* [EXERCISE]: Reproduce every record exactly.

Saved data entries:

===============

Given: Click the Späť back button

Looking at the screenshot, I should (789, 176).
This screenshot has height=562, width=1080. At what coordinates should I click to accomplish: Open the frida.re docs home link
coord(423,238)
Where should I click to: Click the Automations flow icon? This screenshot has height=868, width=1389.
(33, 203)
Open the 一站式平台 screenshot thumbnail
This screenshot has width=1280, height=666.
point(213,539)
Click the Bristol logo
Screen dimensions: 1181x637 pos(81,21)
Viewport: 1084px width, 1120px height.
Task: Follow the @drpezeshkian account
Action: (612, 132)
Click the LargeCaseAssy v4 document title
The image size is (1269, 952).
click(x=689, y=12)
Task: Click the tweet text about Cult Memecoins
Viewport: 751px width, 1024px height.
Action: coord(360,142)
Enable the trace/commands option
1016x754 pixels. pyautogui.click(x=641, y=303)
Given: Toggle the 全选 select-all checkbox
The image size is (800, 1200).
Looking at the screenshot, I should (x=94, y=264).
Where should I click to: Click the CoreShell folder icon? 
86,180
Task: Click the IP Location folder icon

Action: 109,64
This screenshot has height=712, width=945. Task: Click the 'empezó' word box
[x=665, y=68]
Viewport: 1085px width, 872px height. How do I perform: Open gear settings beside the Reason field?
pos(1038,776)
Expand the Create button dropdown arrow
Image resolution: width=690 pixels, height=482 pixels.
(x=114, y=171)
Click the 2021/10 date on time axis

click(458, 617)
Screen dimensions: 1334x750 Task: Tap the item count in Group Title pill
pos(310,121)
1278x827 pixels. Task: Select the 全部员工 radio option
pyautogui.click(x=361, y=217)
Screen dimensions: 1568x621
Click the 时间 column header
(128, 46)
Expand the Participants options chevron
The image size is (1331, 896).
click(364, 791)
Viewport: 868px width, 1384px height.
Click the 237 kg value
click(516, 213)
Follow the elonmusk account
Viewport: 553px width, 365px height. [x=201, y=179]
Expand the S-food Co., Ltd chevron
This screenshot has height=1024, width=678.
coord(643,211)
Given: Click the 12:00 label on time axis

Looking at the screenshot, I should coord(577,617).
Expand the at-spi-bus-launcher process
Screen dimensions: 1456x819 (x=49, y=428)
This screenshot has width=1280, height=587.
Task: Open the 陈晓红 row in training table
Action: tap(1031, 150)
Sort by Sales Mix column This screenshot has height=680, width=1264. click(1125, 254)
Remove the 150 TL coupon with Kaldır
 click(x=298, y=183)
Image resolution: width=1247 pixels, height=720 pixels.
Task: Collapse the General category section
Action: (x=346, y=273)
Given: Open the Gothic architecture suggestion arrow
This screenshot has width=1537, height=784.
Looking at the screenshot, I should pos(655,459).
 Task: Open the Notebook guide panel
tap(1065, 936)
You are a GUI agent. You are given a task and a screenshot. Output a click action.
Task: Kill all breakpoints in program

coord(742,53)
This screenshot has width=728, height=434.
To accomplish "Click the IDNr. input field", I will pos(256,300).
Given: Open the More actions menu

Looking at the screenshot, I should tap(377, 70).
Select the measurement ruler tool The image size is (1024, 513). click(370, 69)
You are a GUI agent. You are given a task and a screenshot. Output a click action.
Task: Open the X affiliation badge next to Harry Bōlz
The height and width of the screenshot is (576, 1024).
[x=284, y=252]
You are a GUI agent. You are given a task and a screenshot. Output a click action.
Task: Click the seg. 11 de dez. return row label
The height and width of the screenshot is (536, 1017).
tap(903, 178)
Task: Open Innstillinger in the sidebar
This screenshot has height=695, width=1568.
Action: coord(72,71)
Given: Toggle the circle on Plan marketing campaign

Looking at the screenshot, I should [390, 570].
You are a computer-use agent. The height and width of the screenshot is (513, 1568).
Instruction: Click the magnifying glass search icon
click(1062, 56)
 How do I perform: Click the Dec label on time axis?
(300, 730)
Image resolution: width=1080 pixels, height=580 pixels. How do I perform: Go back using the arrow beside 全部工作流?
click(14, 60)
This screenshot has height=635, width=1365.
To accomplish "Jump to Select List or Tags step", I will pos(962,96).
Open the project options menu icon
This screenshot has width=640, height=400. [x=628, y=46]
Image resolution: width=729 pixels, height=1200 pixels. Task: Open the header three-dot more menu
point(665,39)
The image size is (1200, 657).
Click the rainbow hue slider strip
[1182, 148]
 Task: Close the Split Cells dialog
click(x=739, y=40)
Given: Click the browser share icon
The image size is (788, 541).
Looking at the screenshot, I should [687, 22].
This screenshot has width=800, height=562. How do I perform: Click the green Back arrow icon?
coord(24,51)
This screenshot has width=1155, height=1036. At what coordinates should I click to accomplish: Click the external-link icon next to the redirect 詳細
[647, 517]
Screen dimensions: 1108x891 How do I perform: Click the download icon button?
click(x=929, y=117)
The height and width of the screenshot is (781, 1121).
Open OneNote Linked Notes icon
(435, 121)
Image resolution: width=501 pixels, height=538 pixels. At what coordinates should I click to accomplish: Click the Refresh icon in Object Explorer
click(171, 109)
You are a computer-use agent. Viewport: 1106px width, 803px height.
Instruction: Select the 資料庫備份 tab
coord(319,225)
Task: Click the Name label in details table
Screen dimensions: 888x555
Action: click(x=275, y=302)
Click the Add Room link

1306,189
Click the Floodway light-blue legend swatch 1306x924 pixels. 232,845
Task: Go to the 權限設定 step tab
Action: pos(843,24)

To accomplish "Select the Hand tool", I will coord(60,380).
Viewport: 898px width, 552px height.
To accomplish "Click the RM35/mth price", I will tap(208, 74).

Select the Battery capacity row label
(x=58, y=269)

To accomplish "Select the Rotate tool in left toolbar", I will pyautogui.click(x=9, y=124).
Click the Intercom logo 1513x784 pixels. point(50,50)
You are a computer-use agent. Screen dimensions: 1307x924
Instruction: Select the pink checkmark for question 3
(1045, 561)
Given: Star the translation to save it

===============

* [ANSWER TO THIS PROBLEM]:
Given: Click the Späť back button

Looking at the screenshot, I should (789, 176).
This screenshot has height=562, width=1080. At what coordinates should I click to accomplish: Open the frida.re docs home link
coord(423,238)
Where should I click to: Click the Automations flow icon? This screenshot has height=868, width=1389.
(33, 203)
Open the 一站式平台 screenshot thumbnail
This screenshot has width=1280, height=666.
point(213,539)
Click the Bristol logo
Screen dimensions: 1181x637 pos(81,21)
Viewport: 1084px width, 1120px height.
Task: Follow the @drpezeshkian account
Action: (612, 132)
Click the LargeCaseAssy v4 document title
The image size is (1269, 952).
click(x=689, y=12)
Task: Click the tweet text about Cult Memecoins
Viewport: 751px width, 1024px height.
Action: coord(360,142)
Enable the trace/commands option
1016x754 pixels. pyautogui.click(x=641, y=303)
Given: Toggle the 全选 select-all checkbox
The image size is (800, 1200).
Looking at the screenshot, I should (x=94, y=264).
Where should I click to: Click the CoreShell folder icon? 
86,180
Task: Click the IP Location folder icon

Action: 109,64
This screenshot has height=712, width=945. Task: Click the 'empezó' word box
[x=665, y=68]
Viewport: 1085px width, 872px height. How do I perform: Open gear settings beside the Reason field?
pos(1038,776)
Expand the Create button dropdown arrow
Image resolution: width=690 pixels, height=482 pixels.
(x=114, y=171)
Click the 2021/10 date on time axis

click(458, 617)
Screen dimensions: 1334x750 Task: Tap the item count in Group Title pill
pos(310,121)
1278x827 pixels. Task: Select the 全部员工 radio option
pyautogui.click(x=361, y=217)
Screen dimensions: 1568x621
Click the 时间 column header
(128, 46)
Expand the Participants options chevron
The image size is (1331, 896).
click(364, 791)
Viewport: 868px width, 1384px height.
Click the 237 kg value
click(516, 213)
Follow the elonmusk account
Viewport: 553px width, 365px height. [x=201, y=179]
Expand the S-food Co., Ltd chevron
This screenshot has height=1024, width=678.
coord(643,211)
Given: Click the 12:00 label on time axis

Looking at the screenshot, I should coord(577,617).
Expand the at-spi-bus-launcher process
Screen dimensions: 1456x819 (x=49, y=428)
This screenshot has width=1280, height=587.
Task: Open the 陈晓红 row in training table
Action: tap(1031, 150)
Sort by Sales Mix column This screenshot has height=680, width=1264. click(1125, 254)
Remove the 150 TL coupon with Kaldır
 click(x=298, y=183)
Image resolution: width=1247 pixels, height=720 pixels.
Task: Collapse the General category section
Action: (x=346, y=273)
Given: Open the Gothic architecture suggestion arrow
This screenshot has width=1537, height=784.
Looking at the screenshot, I should pos(655,459).
 Task: Open the Notebook guide panel
tap(1065, 936)
You are a GUI agent. You are given a task and a screenshot. Output a click action.
Task: Kill all breakpoints in program

coord(742,53)
This screenshot has width=728, height=434.
To accomplish "Click the IDNr. input field", I will pos(256,300).
Given: Open the More actions menu

Looking at the screenshot, I should tap(377, 70).
Select the measurement ruler tool The image size is (1024, 513). click(370, 69)
You are a GUI agent. You are given a task and a screenshot. Output a click action.
Task: Open the X affiliation badge next to Harry Bōlz
The height and width of the screenshot is (576, 1024).
[x=284, y=252]
You are a GUI agent. You are given a task and a screenshot. Output a click action.
Task: Click the seg. 11 de dez. return row label
The height and width of the screenshot is (536, 1017).
tap(903, 178)
Task: Open Innstillinger in the sidebar
This screenshot has height=695, width=1568.
Action: coord(72,71)
Given: Toggle the circle on Plan marketing campaign

Looking at the screenshot, I should [390, 570].
You are a computer-use agent. The height and width of the screenshot is (513, 1568).
Instruction: Click the magnifying glass search icon
click(1062, 56)
 How do I perform: Click the Dec label on time axis?
(300, 730)
Image resolution: width=1080 pixels, height=580 pixels. How do I perform: Go back using the arrow beside 全部工作流?
click(14, 60)
This screenshot has height=635, width=1365.
To accomplish "Jump to Select List or Tags step", I will pos(962,96).
Open the project options menu icon
This screenshot has width=640, height=400. [x=628, y=46]
Image resolution: width=729 pixels, height=1200 pixels. Task: Open the header three-dot more menu
point(665,39)
The image size is (1200, 657).
Click the rainbow hue slider strip
[1182, 148]
 Task: Close the Split Cells dialog
click(x=739, y=40)
Given: Click the browser share icon
The image size is (788, 541).
Looking at the screenshot, I should [687, 22].
This screenshot has width=800, height=562. How do I perform: Click the green Back arrow icon?
coord(24,51)
This screenshot has width=1155, height=1036. At what coordinates should I click to accomplish: Click the external-link icon next to the redirect 詳細
[647, 517]
Screen dimensions: 1108x891 How do I perform: Click the download icon button?
click(x=929, y=117)
The height and width of the screenshot is (781, 1121).
Open OneNote Linked Notes icon
(435, 121)
Image resolution: width=501 pixels, height=538 pixels. At what coordinates should I click to accomplish: Click the Refresh icon in Object Explorer
click(171, 109)
You are a computer-use agent. Viewport: 1106px width, 803px height.
Instruction: Select the 資料庫備份 tab
coord(319,225)
Task: Click the Name label in details table
Screen dimensions: 888x555
Action: click(x=275, y=302)
Click the Add Room link

1306,189
Click the Floodway light-blue legend swatch 1306x924 pixels. 232,845
Task: Go to the 權限設定 step tab
Action: pos(843,24)

To accomplish "Select the Hand tool", I will coord(60,380).
Viewport: 898px width, 552px height.
To accomplish "Click the RM35/mth price", I will tap(208, 74).

Select the Battery capacity row label
(x=58, y=269)

To accomplish "Select the Rotate tool in left toolbar", I will pyautogui.click(x=9, y=124).
Click the Intercom logo 1513x784 pixels. point(50,50)
You are a computer-use agent. Screen dimensions: 1307x924
Instruction: Select the pink checkmark for question 3
(1045, 561)
Given: Star the translation to save it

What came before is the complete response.